Coltivare la cannabis non è più un reato: ecco quando è legale

La marijuana legale si è ormai diffusa nel nostro Paese in modo legale: questo spiega il motivo per il quale è aumentata in maniera consistente la tendenza a ricorrere a coltivazioni indoor, che hanno preso piede soprattutto tra i consumatori abituali e tra gli assuntori. I provvedimenti più recenti che sono stati adottati dalla legge italiana, infatti, hanno consentito di iniziare ad autoprodurre cannabis, ovviamente a condizione che essa sia destinata a uso personale. Insomma, le coltivazioni cannabis sono lecite, ma solo se si rispettano con la massima attenzione tutte le regole che le rendono legali.

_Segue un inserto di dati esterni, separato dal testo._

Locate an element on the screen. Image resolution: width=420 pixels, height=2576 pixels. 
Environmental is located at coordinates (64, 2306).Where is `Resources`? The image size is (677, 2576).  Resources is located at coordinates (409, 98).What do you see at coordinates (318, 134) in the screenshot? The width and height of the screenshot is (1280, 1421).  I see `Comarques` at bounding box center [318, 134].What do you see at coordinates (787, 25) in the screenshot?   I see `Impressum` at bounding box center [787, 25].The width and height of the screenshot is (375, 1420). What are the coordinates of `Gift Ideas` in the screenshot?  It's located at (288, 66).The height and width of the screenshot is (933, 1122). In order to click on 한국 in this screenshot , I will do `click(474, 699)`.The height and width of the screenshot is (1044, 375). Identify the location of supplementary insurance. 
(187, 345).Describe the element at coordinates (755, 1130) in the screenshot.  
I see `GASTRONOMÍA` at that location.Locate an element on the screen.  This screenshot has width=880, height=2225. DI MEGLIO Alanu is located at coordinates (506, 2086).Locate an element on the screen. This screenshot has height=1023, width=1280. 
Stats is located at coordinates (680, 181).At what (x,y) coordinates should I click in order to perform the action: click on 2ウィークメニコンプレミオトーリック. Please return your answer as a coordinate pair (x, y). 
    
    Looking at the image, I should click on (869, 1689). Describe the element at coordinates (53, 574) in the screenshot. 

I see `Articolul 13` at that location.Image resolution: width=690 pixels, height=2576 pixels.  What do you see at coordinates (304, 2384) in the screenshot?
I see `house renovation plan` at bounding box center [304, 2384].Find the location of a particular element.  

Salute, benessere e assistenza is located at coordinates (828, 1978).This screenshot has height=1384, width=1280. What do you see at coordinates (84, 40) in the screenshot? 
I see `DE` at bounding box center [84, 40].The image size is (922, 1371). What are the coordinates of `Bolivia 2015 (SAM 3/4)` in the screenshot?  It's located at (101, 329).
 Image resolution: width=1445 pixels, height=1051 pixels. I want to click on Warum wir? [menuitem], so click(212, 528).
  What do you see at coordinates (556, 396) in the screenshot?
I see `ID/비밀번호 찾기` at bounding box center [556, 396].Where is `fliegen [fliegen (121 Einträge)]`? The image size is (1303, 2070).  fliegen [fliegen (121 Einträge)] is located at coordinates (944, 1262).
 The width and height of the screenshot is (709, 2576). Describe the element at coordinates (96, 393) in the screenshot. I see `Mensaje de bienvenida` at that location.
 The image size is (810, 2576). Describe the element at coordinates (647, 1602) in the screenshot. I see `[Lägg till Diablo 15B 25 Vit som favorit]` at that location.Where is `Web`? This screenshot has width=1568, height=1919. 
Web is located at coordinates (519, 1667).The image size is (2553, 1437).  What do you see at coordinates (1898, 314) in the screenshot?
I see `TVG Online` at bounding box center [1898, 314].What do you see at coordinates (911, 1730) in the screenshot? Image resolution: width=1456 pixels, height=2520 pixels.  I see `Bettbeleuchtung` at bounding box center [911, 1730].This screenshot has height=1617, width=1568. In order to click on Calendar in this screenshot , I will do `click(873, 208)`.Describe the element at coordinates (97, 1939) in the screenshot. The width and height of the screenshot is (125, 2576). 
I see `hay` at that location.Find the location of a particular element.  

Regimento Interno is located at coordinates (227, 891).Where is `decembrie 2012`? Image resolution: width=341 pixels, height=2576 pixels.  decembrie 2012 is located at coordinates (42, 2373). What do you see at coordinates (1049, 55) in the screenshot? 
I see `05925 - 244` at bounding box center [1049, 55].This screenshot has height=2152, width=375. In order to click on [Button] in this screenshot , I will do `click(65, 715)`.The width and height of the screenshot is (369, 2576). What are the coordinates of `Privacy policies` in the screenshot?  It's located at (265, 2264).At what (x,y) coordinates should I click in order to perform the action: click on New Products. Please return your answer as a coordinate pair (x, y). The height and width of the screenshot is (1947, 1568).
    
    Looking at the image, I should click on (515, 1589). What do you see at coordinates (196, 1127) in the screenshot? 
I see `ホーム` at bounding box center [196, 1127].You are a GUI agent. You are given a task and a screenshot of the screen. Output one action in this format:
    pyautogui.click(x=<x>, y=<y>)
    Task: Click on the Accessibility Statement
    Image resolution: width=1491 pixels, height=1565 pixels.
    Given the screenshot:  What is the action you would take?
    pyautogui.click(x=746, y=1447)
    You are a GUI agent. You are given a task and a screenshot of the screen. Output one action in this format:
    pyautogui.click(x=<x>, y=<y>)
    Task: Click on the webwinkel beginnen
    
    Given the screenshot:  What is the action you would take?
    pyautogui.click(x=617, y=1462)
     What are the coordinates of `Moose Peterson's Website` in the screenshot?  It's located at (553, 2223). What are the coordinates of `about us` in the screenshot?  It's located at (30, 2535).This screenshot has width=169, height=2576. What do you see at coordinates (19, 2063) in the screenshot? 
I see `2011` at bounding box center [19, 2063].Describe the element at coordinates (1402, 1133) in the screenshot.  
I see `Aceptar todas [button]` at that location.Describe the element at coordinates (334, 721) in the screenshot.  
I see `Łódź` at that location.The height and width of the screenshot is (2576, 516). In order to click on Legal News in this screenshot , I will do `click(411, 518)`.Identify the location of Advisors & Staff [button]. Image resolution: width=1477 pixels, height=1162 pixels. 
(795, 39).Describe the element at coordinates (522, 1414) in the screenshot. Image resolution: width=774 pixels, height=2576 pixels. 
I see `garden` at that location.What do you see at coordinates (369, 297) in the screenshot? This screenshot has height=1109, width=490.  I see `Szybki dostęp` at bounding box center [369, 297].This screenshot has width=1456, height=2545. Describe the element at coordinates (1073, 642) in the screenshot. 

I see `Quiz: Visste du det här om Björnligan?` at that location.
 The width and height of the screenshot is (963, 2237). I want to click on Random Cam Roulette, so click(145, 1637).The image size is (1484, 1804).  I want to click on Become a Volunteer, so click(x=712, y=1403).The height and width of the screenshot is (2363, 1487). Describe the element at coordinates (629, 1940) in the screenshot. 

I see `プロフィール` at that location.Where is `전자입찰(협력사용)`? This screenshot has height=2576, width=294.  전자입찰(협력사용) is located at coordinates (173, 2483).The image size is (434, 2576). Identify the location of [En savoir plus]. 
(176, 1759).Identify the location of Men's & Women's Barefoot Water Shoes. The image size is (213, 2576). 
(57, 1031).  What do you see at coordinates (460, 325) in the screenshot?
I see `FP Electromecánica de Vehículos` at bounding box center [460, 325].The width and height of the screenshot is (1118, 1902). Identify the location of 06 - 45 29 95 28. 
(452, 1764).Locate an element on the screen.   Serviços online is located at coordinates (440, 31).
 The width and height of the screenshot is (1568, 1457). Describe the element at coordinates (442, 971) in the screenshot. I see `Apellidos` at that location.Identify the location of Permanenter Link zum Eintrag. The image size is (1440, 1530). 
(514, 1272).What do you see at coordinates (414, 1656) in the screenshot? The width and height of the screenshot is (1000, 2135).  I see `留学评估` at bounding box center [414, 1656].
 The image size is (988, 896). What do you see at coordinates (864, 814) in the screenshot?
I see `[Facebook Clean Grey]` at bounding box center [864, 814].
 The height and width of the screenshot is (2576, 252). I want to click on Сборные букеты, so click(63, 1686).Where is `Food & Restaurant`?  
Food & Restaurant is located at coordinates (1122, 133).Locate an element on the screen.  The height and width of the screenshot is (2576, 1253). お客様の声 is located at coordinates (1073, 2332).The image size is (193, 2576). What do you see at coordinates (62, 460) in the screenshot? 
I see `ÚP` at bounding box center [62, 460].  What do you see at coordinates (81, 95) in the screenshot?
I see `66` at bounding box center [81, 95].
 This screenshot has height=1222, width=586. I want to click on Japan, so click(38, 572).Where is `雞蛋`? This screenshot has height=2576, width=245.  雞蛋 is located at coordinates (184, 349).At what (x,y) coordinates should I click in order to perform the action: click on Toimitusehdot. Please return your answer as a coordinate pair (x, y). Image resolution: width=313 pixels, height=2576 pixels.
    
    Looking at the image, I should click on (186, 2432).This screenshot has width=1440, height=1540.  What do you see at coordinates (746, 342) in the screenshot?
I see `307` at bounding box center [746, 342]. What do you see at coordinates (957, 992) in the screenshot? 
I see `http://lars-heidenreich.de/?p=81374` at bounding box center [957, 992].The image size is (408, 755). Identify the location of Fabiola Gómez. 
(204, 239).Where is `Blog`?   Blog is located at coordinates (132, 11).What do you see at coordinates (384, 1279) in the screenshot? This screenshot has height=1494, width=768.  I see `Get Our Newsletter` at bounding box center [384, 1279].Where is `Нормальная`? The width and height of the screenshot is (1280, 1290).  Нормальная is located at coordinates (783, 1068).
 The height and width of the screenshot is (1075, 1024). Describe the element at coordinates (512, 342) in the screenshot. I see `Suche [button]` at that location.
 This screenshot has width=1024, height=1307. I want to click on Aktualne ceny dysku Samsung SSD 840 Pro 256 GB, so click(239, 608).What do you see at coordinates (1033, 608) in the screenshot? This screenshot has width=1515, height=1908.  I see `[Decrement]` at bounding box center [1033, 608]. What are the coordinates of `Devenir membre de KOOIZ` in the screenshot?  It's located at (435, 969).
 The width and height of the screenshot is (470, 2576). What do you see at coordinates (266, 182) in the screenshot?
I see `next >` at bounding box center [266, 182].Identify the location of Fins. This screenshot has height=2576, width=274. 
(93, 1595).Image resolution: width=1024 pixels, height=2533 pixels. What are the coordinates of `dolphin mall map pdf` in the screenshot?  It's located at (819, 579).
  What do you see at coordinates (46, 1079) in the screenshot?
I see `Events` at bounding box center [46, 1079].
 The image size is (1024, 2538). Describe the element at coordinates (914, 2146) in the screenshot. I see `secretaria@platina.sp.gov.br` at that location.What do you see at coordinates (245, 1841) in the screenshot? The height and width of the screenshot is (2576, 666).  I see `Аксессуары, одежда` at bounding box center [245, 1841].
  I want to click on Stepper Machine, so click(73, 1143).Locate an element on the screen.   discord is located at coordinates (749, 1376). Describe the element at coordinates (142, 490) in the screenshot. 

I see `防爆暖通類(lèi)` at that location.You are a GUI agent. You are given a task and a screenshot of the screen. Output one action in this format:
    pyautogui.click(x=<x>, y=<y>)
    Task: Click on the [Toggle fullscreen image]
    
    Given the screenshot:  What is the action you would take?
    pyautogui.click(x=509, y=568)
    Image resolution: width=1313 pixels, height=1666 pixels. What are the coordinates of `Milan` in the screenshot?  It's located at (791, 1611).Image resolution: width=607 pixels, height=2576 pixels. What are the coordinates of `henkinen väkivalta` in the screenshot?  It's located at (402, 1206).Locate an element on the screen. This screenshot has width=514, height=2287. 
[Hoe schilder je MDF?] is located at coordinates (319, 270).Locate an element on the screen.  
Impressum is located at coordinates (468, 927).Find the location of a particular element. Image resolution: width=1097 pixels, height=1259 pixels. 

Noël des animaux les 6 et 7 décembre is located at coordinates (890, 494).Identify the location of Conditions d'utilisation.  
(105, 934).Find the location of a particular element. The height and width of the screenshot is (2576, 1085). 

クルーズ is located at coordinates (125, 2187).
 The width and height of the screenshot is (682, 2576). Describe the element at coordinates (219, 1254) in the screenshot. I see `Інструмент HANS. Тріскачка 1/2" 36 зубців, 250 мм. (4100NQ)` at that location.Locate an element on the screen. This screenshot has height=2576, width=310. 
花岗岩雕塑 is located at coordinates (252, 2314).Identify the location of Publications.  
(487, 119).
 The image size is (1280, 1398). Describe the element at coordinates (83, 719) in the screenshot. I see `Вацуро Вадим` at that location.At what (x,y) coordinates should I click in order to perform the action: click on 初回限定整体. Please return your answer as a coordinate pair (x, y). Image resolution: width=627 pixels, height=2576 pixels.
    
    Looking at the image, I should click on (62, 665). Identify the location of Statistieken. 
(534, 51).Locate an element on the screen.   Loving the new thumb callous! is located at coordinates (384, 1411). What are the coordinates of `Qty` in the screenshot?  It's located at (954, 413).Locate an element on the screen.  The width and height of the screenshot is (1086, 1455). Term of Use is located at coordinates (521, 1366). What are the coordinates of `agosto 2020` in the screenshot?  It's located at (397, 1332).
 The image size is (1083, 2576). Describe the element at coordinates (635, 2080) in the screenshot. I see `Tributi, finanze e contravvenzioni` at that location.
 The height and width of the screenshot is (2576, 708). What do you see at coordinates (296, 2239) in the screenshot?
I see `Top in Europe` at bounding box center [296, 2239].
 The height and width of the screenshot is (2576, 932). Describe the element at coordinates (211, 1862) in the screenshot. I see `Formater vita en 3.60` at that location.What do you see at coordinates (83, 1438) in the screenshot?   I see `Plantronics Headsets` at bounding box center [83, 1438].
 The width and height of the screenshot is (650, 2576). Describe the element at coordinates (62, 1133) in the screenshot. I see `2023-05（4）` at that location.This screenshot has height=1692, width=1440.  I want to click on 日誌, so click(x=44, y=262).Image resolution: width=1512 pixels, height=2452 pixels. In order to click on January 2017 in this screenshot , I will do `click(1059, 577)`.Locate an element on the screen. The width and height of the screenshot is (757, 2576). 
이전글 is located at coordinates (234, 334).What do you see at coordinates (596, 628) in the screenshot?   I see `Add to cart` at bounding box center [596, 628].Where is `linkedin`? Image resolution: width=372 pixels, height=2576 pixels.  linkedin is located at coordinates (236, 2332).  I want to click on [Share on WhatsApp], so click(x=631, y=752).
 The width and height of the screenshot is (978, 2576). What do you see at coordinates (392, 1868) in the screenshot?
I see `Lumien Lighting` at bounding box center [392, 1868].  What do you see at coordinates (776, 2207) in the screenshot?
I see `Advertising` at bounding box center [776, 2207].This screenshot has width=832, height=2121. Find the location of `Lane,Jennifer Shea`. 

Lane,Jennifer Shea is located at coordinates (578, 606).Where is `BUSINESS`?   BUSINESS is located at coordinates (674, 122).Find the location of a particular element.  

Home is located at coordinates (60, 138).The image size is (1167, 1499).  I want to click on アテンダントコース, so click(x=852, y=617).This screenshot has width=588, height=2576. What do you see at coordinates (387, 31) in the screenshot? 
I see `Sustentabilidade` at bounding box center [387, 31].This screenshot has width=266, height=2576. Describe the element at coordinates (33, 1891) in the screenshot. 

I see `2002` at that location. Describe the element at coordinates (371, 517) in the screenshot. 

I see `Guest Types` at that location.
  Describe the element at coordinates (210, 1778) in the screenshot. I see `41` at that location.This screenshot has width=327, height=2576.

Quando coltivare la cannabis è legale

Le coltivazioni di cannabis rientrano nel perimetro della legge, e dunque sono consentite, solo se si selezionano e si utilizzano dei semi di cannabis certificati di tipo light: per essere chiari, sono quelli che fanno parte delle varietà di marijuana che sono state indicate dal Ministero delle Politiche Agricole nel catalogo comune in base all’articolo 17 della direttiva CE 53 del 2002. In base a queste direttive, è necessario che le varietà di marijuana per essere considerate legali abbiano una concentrazione di THC non superiore allo 0.2%, anche se in realtà è previsto un margine di tolleranza fino allo 0.6%. Rispettando tali limiti, di conseguenza, non si correrà il pericolo di incappare in provvedimenti penali che potrebbero essere previsti nei confronti di chi non rispetta la legge. Nel nostro Paese è possibile coltivare in casa la cannabis a patto che tale pratica sia destinata unicamente a un uso personale e preveda il ricorso a un numero minimo di piante. Il quadro normativo di riferimento da questo punto di vista è rappresentato dalla sentenza del 19 dicembre dello scorso anno della Corte di Cassazione, attraverso la quale è stato dato il la alle attività di coltivazione.


Come si deve coltivare

Si parla, nello specifico, di coltivazioni di dimensioni minime che devono essere effettuate in forma domestica. Esse non sono ritenute in grado di integrare il mercato degli stupefacenti per effetto del numero ridotto di piante, da cui si potrebbe ricavare una quantità di prodotto modesta, e del carattere rudimentale delle tecniche che vengono adottate. Insomma, tutti fattori che mettono in chiaro come si tratti di una produzione finalizzata solo all’uso personale da parte di chi coltiva. In principio, a dir la verità, si erano palesati dei dubbi a proposito della effettiva efficacia drogante che caratterizza le infiorescenze.

Quali sono le sostanze stupefacenti

Si riteneva, infatti, che le infiorescenze prodotte dovessero essere equiparate a delle vere e proprie sostanze stupefacenti, ma la Corte di Cassazione si è espressa in merito in modo chiaro: la coltivazione domestica, in sostanza, è stata esclusa dall’ambito in cui la legge penale si applica, sempre che siano rispettate in modo meticoloso le condizioni evidenziate. Questo tema in passato era stato oggetto di esame anche da parte della Corte Costituzionale, che però aveva ribadito il divieto di coltivare la cannabis: chi fosse stato colto con le mani nel sacco, e cioè sorpreso a violare tale divieto, sarebbe stato perseguito a livello penale, al di là della quantità di principi attivi e del numero di piante.

Il parere della Corte Costituzionale

La Corte Costituzionale, quindi, aveva proibito le coltivazioni a uso personale, ritenendo che tale pratica, riguardando piante da cui si possono estrarre senza difficoltà i principi attivi delle sostanze stupefacenti, doveva essere ritenuta una potenziale minaccia per la salute pubblica, oltre che una benzina preoccupante per lo spaccio.

Cosa ha deciso la Cassazione

La stessa Corte di Cassazione si è resa protagonista di un clamoroso dietrofront: in un primo momento, infatti, aveva condiviso i principi giuridici espressi dalla Consulta, indicando come la coltivazione di marijuana fosse suscettibile di provvedimenti penali in qualunque caso, anche in dosi modeste. Poi è arrivata la sentenza del dicembre 2019 che ha cambiato le carte in tavola. Ciò non toglie, comunque, che debbano sempre essere rispettate le prescrizioni contenute nella Legge 242 del 2016, nella quale vengono indicate tutte le condizioni a cui attenersi per le coltivazioni e le varietà di marijuana che possono essere utilizzate per questo fine. Ora le coltivazioni domestiche di esigue quantità non sono più perseguibili penalmente.